> From: Zack Weinberg <[EMAIL PROTECTED]>
>> James E Wilson <[EMAIL PROTECTED]> writes:
>>
>>>   unnecessary, and error prone (as evidenced by string literal memory
>>>   references not being properly identified as READONLY, although their
>>>   equivalent array representations are treated properly for example?)
>> 
>> If true, that sounds like a bug.  This is the only interesting issue
>> here from my point of view.  You might consider filing a bug report into
>> bugzilla for this.  Or contributing a patch.
> 
> This might just be the special case for string constants in C, that
> their type is "char*" despite their being allocated in read-only
> memory.  Paul, before filing a bug, find out whether -Wwrite-strings
> makes this alleged misbehavior go away; if it does, it's not a bug.

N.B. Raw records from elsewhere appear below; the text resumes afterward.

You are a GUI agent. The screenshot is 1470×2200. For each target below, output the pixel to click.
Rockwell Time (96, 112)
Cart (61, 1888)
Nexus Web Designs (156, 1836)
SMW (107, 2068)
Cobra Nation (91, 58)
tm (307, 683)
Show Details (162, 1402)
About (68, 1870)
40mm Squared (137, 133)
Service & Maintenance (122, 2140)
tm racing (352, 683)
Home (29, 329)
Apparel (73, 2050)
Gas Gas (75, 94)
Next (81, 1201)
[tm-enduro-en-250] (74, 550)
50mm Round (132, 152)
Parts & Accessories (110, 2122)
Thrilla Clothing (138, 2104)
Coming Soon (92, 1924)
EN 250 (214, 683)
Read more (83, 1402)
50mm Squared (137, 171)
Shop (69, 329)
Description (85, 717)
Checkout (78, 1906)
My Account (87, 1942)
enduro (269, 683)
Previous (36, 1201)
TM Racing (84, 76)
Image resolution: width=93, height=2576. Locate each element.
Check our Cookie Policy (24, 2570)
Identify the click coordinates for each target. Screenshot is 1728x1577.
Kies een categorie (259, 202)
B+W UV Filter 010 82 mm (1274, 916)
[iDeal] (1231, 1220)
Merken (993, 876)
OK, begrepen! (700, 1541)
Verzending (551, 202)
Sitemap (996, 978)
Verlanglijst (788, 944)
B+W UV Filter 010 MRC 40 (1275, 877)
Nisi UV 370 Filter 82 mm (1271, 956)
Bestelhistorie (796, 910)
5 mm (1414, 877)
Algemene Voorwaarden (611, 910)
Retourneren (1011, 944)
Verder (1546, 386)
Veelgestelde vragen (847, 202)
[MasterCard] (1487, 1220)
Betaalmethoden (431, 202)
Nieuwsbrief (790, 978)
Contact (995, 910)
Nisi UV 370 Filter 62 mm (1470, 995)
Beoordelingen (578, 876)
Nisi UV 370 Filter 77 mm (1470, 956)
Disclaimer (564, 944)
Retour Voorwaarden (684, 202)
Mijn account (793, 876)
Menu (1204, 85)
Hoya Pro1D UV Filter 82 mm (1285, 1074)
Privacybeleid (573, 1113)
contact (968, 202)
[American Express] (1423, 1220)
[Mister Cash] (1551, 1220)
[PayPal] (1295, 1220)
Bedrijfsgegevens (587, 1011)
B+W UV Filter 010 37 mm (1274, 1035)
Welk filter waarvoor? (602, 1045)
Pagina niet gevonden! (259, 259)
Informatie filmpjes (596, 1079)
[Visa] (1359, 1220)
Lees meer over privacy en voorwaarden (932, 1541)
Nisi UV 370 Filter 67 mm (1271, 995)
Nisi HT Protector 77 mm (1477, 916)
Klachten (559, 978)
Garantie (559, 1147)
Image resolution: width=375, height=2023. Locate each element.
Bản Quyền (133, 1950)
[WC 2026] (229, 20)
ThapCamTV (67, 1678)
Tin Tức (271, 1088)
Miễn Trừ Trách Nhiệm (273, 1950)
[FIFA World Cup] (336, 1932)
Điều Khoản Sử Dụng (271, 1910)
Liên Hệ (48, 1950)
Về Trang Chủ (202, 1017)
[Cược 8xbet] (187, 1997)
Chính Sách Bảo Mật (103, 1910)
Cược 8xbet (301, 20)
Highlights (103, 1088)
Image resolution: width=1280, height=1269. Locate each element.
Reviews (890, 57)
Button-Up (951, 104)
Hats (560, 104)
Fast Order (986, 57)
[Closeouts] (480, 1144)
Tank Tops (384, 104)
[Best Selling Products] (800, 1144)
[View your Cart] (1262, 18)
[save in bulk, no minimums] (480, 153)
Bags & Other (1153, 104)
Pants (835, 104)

I just double checked, neither -Wwrite-strings nor -fconst-strings seems
to affect the READONLY attribute which should be associated with memory
references to static const strings; an earlier PR was already filed:
 
 http://gcc.gnu.org/bugzilla/show_bug.cgi?id=21018

(with respect to: -Wwrite-strings, I would have thought that the option,
 although presently depreciated and disabled by default, would only have
 enabled writes to string literal references be specified at the language
 front-end level, but not affect the READONLY attribute associated with
 them at the tree level, as regardless of the option enabling such writes
 to be accepted, the objects are still a static literal constants, and may
 simply not be physically writeable regardless of -Wwrite-strings?)